# [Extract to read]
-- Opening Marker --

Plant diversity ameliorates the evolutionary development of fungicide resistance in an agricultural ecosystem

Each year, Journal of Applied Ecology awards the Southwood Prize to the best paper in the journal by an author at the start of their career. In this post, Lina Yang (Minjiang University) discusses her shortlisted paper which used an experimental approach to understand how host population heterogeneity may affect the evolution of fungicide resistance in the associated pathogens.

Lina photo
Southwood Prize shortlisted author, Lina Yang

The development of fungicide resistance increases the risk of plant disease epidemics. It is thus a major challenge to food security and an important and intrinsic component of social and ecological sustainability. It was already known that host population heterogeneity benefits agricultural ecosystems in a diversity of ways which include increasing crop yield and resilience, reducing disease epidemics, mitigating pathogen dynamics, improving soil health, etc.

However, it is not clear whether, and to what extent, host population heterogeneity may affect the development of fungicide resistance in pathogens. Thus, we used an experimental approach to understand how host population heterogeneity may affect the evolution of fungicide resistance in Phytophthora infestans – an infamous pathogen which caused the Irish famines in the mid-19th century and continues to threaten contemporary global potato production.

We found that the evolutionary development of fungicide resistance in P. infestans, was affected by the genetic variation of host populations. Higher genetic diversification in potato crops was associated with increased sensitivity of P. infestans to fungicides and led to reduced genetic variation of the pathogen available for the development of fungicide resistance. These mitigating effects of host diversification on the evolution of fungicide resistance are independent of biochemical properties of the fungicides and are likely caused by host selection for pathogen strains differing in the ability of fungicide influxes, effluxes or detoxification rather than mutations in fungicide target genes.

-- Closing Marker --

# [Description of the task]
In the fungicide resistance post, rewrite the stretch from "Each year, Journal of" through "soil health, etc.", putting "host genetic diversity" wherever "host population heterogeneity" appears. The rows after this point can be ignored.

# [Data for analysis]

-- Opening Marker --

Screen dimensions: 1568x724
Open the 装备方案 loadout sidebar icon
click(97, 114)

-- Closing Marker --
-- Opening Marker --

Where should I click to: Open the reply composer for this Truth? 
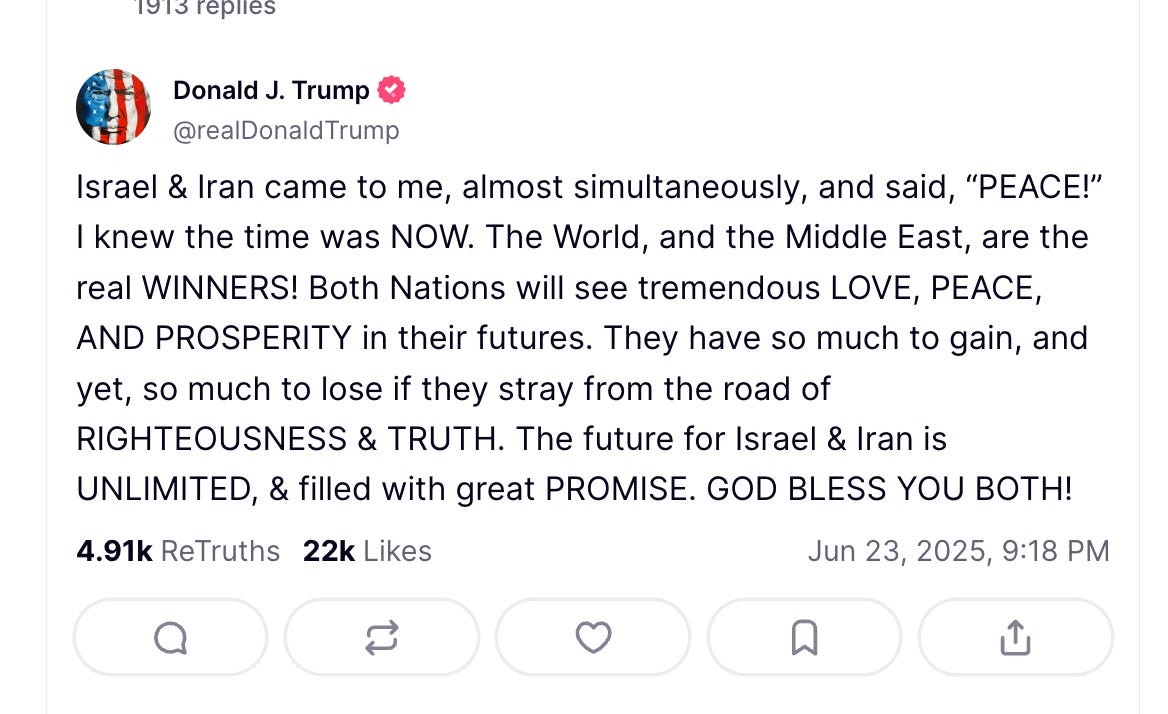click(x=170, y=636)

-- Closing Marker --
-- Opening Marker --

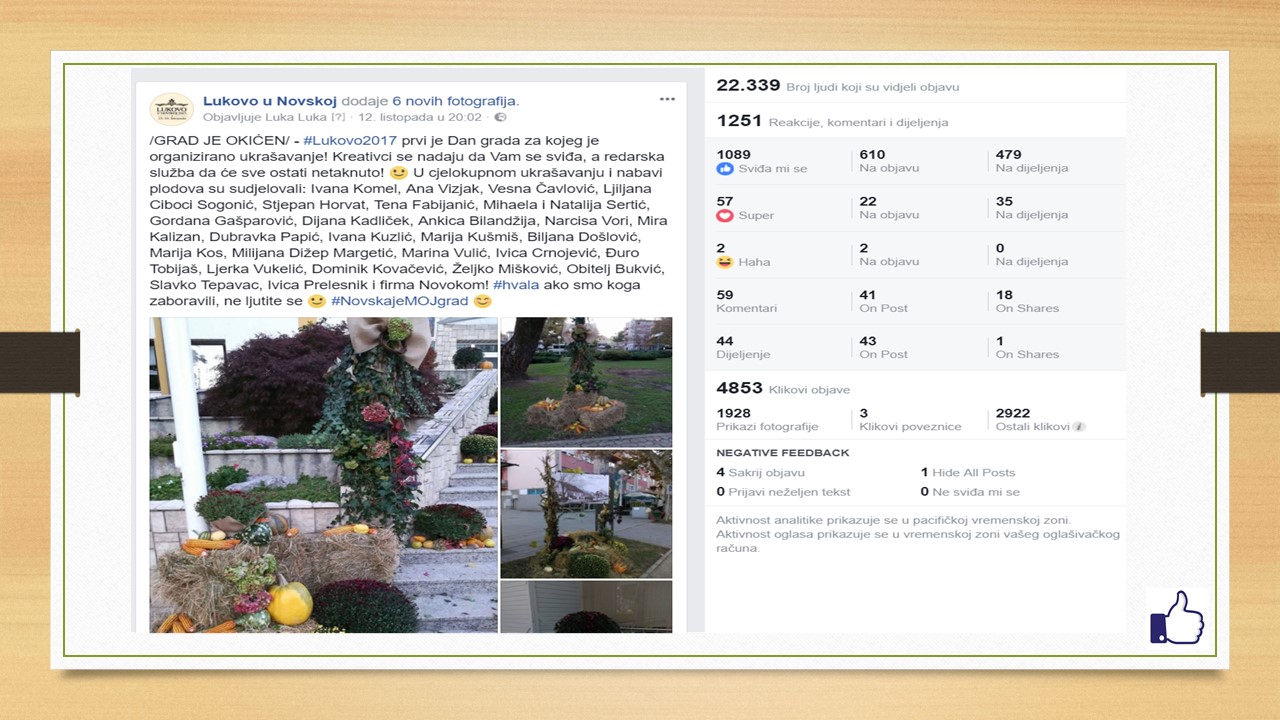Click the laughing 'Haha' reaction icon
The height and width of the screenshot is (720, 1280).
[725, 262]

-- Closing Marker --

# [Answer area]
Each year, Journal of Applied Ecology awards the Southwood Prize to the best paper in the journal by an author at the start of their career. In this post, Lina Yang (Minjiang University) discusses her shortlisted paper which used an experimental approach to understand how host genetic diversity may affect the evolution of fungicide resistance in the associated pathogens.

Lina photo
Southwood Prize shortlisted author, Lina Yang

The development of fungicide resistance increases the risk of plant disease epidemics. It is thus a major challenge to food security and an important and intrinsic component of social and ecological sustainability. It was already known that host genetic diversity benefits agricultural ecosystems in a diversity of ways which include increasing crop yield and resilience, reducing disease epidemics, mitigating pathogen dynamics, improving soil health, etc.